Fare soldi con Linux
Il modello commerciale di Workspot dimostra infine un concetto che molte società di software grandi e piccole non hanno ancora ben compreso, ossia che si possono comunque fare soldi anche con il software libero e gratuito: basta offrire, accanto al software, la sua manutenzione e la custodia dei dati dell’utente.
Il fatto che il software libero sia più facilmente manutenibile del software commerciale (non fosse altro che per questioni di licenza) e che la formazione e l’assistenza del cliente siano fattibili anche da remoto con soluzioni come Workspot abbatte drasticamente i costi del “software come servizio”.
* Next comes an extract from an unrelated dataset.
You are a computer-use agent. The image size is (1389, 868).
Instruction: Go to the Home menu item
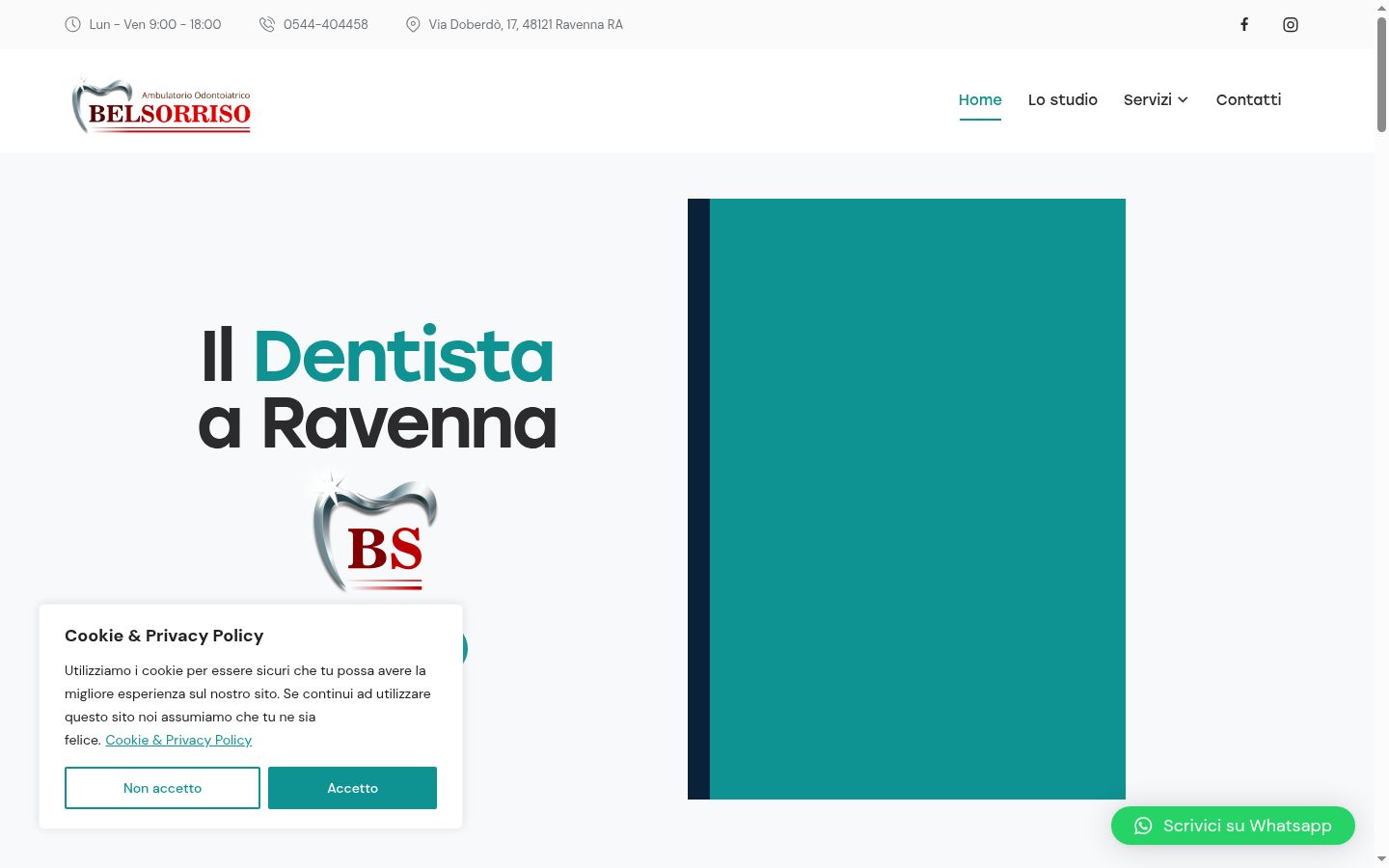pyautogui.click(x=980, y=99)
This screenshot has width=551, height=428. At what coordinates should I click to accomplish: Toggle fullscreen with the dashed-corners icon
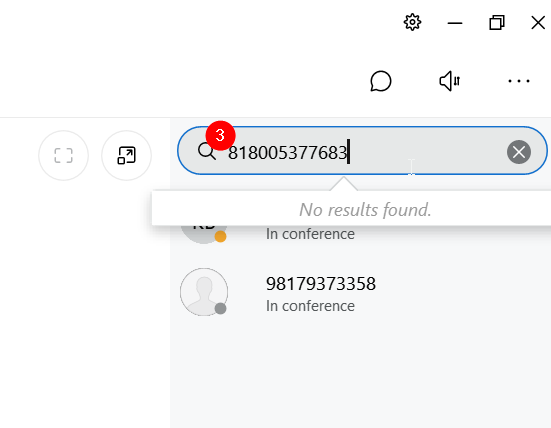[63, 155]
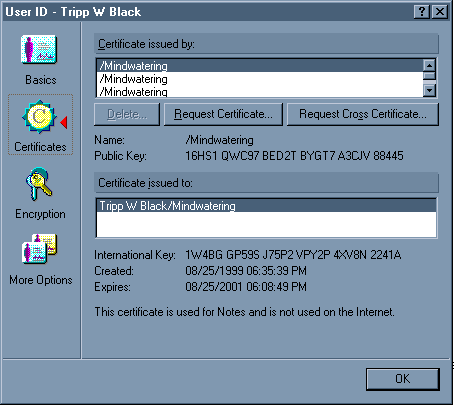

Viene da chiedersi quali saranno le conseguenze di un servizio che rende irrilevante il sistema operativo così come oggi è irrilevante la marca del rubinetto del gas o dell’acqua. Forse in futuro ci procureremo il software e la potenza di calcolo dai provider anziché gestirceli in proprio come facciamo adesso (cosa che se ci pensate è assurda quanto installare una centrale elettrica in ogni casa). In tal caso, provando Workspot avrete un’anteprima eloquente di come sarà l’informatica prossima ventura, e finalmente avrà senso l’enigmatico slogan di Sun: “la rete è il computer”.